A new study debunks the myth of “healthy obesity” perpetuated by a long tradition of jolly men whose otherwise normal health readings — levels of cholesterol, sugar — bely a heightened overall risk of premature death.
In analyzing data from more than 61,000 patients from eight studies, investigators in Toronto said on Monday they’d found great evidence challenging the popular notion that some may live healthy lives while overweight or obese.
“Our research findings challenge the myth that there is such a thing as healthy obesity if people maintain normal-range readings of cholesterol, blood glucose, and blood pressure,” Ravi Retnakaran, an endocrinologist at the Lunenfeld-Tanenbaum Research Institute at Mount Sinai Hospital, said in a statement.
Not surprisingly, investigators found the lowest risk of premature death among people of healthy weight and body mass index. But they also found evidence that obese people enjoying good metabolic health — with relatively low levels of cholesterol, for example — were also at a higher risk of death. People who were overweight but not obese carried the same risk for premature death as those who were obese, investigators added.
Those effects appeared only in studies that tracked subjects for at least 10 years. Even with no metabolic problem, such as high cholesterol or hypertension, obese people carried a much higher risk of premature death — as much as 24 percent higher risk than others.

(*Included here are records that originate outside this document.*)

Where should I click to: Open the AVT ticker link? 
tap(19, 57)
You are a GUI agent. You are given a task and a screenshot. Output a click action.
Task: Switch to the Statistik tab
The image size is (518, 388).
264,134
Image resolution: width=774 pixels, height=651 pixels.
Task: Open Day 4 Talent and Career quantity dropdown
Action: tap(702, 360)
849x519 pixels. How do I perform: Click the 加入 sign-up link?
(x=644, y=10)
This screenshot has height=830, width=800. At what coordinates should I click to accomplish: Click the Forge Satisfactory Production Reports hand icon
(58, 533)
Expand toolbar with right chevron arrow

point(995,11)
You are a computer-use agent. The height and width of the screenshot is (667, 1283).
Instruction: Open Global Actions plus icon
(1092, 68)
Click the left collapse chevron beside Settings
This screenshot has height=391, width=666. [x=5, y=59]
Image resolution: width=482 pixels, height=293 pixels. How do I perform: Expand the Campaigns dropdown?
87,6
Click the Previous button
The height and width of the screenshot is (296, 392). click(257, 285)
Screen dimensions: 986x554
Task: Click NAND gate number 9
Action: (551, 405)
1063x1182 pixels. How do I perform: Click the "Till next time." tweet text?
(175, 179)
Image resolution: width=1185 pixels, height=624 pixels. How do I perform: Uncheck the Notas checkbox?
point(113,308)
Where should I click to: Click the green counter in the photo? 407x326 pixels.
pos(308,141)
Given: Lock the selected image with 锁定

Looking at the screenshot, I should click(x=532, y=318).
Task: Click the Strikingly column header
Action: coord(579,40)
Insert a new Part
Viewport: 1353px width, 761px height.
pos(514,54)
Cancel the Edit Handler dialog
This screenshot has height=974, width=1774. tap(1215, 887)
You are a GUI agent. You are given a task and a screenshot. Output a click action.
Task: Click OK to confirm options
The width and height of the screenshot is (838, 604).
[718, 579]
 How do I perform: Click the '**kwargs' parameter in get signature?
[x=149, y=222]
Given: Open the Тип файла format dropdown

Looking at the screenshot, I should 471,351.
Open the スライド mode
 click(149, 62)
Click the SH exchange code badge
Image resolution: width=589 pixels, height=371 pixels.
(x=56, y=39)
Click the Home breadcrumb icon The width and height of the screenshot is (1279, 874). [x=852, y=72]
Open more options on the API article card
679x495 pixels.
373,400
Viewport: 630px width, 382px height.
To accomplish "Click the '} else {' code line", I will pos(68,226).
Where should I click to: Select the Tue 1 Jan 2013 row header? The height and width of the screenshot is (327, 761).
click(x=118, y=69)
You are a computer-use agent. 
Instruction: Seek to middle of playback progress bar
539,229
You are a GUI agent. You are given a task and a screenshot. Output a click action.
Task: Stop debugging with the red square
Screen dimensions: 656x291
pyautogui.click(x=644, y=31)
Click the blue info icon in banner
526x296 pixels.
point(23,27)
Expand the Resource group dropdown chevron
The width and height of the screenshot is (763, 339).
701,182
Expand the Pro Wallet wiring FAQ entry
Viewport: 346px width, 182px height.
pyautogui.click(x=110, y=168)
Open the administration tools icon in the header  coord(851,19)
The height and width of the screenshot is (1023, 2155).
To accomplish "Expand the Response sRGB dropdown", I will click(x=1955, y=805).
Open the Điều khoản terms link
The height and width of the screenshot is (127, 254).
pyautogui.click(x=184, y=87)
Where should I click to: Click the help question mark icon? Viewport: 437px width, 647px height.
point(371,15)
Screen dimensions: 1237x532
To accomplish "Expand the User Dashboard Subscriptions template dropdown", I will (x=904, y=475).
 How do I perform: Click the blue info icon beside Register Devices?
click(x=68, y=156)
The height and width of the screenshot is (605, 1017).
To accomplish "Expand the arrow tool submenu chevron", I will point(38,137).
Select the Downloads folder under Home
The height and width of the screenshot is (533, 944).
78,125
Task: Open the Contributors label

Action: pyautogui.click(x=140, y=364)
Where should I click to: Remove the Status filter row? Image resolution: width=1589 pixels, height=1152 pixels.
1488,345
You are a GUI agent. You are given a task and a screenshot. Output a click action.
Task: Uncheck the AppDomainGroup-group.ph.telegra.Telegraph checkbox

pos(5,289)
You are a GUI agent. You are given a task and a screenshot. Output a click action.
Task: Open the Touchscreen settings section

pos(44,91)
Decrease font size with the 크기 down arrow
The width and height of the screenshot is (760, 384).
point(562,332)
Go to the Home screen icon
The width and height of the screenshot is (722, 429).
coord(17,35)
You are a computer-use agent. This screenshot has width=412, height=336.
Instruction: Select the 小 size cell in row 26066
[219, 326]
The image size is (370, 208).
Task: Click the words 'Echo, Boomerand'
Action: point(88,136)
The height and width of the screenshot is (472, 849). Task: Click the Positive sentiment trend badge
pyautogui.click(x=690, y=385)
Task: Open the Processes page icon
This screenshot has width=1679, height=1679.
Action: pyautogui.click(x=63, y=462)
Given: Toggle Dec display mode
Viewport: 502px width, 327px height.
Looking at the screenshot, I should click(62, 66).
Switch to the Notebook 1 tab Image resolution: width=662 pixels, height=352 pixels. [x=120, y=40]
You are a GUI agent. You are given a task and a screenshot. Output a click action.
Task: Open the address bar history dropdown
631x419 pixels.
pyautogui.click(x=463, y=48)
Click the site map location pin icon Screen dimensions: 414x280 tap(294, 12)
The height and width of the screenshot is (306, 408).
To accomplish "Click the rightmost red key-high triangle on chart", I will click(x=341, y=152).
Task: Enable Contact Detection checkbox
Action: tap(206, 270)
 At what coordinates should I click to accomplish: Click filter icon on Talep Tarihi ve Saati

“The finding of increased risk of death or cardiovascular events for obese individuals suggests that gaining excess weight is associated with risk that may accumulate over time, even before metabolic and cardiovascular signs become apparent in tests,” Retnakaran said. “This is a signal to general practitioners and family physicians to guide their obese patients to weight loss, regardless of lab tests.”
Aside from a higher risk for cardiovascular and metabolic diseases, obesity increases risk of type 2 diabetes, kidney disorder, some cancers, and has been linked to orthopedic problems, reproductive health issues, renal disease, back pain, skin infections, and cognitive decline. Thus, the investigators advise that obesity be viewed holistically, given the condition’s effect throughout the human body.
Bernard Zinman, a senior investigator at the institute, described the new evidence on Monday. “When we compared … weight groups, we found that obesity stood out as the key risk factor for premature death from any cause, including cardiovascular events,” he said in the statement. “That’s true for obese people with so-called healthy metabolic status as well as obese people with poor metabolic status — that is, high blood pressure, cholesterol, and blood glucose levels.”
Investigator Caroline Kramer said the new evidence should spur further research as well as policy changes in health care. “The idea that we don’t need to target health care resources toward obese people whose lab tests are ‘normal’ turns out to be false,” Kramer said. “Our message to physicians is that for obese individuals, normal metabolic status regarding blood pressure, cholesterol and blood glucose is not protective. If they can start to lose weight, that’s a benefit.”
In an accompanying editorial, medical experts from the University of Colorado also sought to dispel the notion that obesity cannot be treated effectively in a clinical sense. “Although we lack a simple algorithm or medication to eradicate this condition, clinically significant weight loss can be achieved with behavioral treatment, pharmacologic agents, and bariatric surgery,” they wrote.